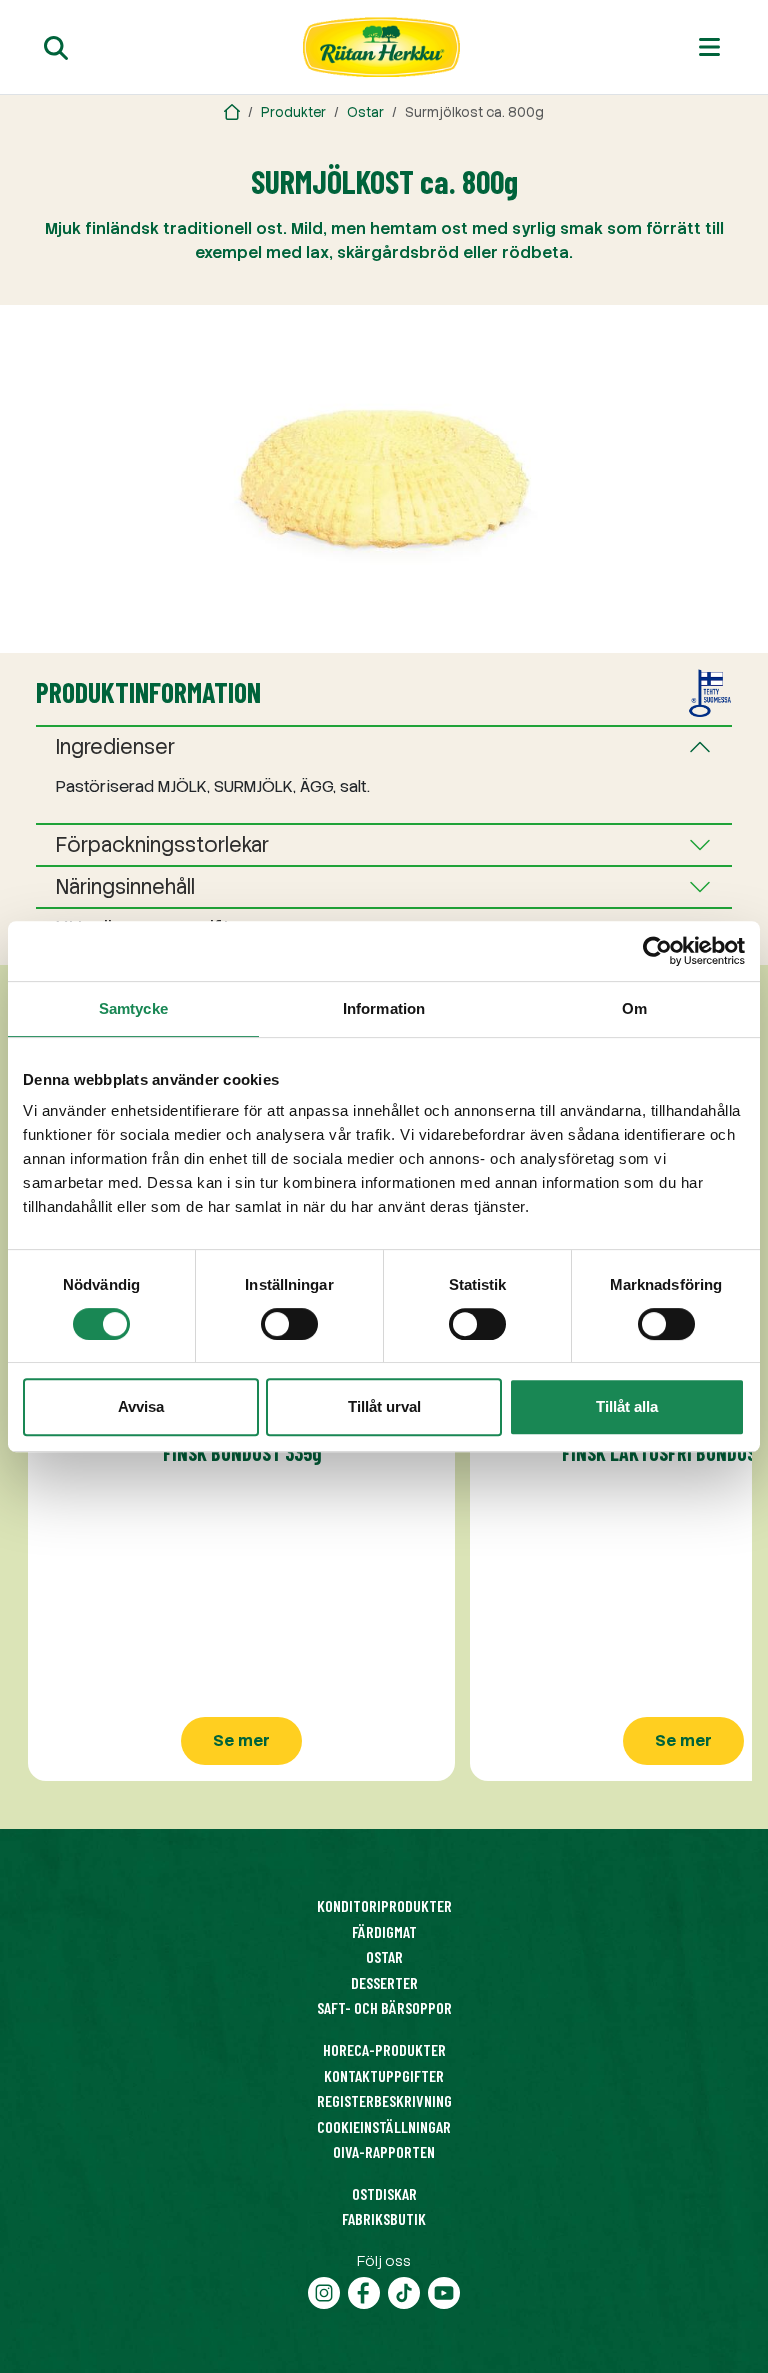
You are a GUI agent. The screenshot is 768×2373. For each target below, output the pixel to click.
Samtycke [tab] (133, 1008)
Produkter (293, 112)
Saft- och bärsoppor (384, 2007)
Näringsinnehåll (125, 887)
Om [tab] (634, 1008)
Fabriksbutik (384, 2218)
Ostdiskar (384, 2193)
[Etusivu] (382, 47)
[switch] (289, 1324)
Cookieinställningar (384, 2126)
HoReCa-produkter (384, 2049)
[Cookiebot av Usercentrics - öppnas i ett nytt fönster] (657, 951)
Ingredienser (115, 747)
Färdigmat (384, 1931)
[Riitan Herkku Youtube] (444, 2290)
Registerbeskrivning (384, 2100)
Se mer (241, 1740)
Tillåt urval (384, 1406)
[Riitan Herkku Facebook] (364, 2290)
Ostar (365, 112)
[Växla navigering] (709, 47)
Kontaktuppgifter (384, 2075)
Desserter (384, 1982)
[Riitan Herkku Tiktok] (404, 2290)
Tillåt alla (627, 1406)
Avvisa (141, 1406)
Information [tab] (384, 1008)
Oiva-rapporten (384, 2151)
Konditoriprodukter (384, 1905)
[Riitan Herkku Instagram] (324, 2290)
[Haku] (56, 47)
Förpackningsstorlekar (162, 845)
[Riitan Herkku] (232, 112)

• • • •

Once the pictures are set aside, retype the rest of the listing exactly.

Solution for this exercise.
You are a GUI agent. The screenshot is 768×2373. For each target below, output the pixel to click.
Samtycke [tab] (133, 1008)
Produkter (293, 112)
Saft- och bärsoppor (384, 2007)
Näringsinnehåll (125, 887)
Om [tab] (634, 1008)
Fabriksbutik (384, 2218)
Ostdiskar (384, 2193)
[Etusivu] (382, 47)
[switch] (289, 1324)
Cookieinställningar (384, 2126)
HoReCa-produkter (384, 2049)
[Cookiebot av Usercentrics - öppnas i ett nytt fönster] (657, 951)
Ingredienser (115, 747)
Färdigmat (384, 1931)
[Riitan Herkku Youtube] (444, 2290)
Registerbeskrivning (384, 2100)
Se mer (241, 1740)
Tillåt urval (384, 1406)
[Riitan Herkku Facebook] (364, 2290)
Ostar (365, 112)
[Växla navigering] (709, 47)
Kontaktuppgifter (384, 2075)
Desserter (384, 1982)
[Riitan Herkku Tiktok] (404, 2290)
Tillåt alla (627, 1406)
Avvisa (141, 1406)
Information [tab] (384, 1008)
Oiva-rapporten (384, 2151)
Konditoriprodukter (384, 1905)
[Riitan Herkku Instagram] (324, 2290)
[Haku] (56, 47)
Förpackningsstorlekar (162, 845)
[Riitan Herkku] (232, 112)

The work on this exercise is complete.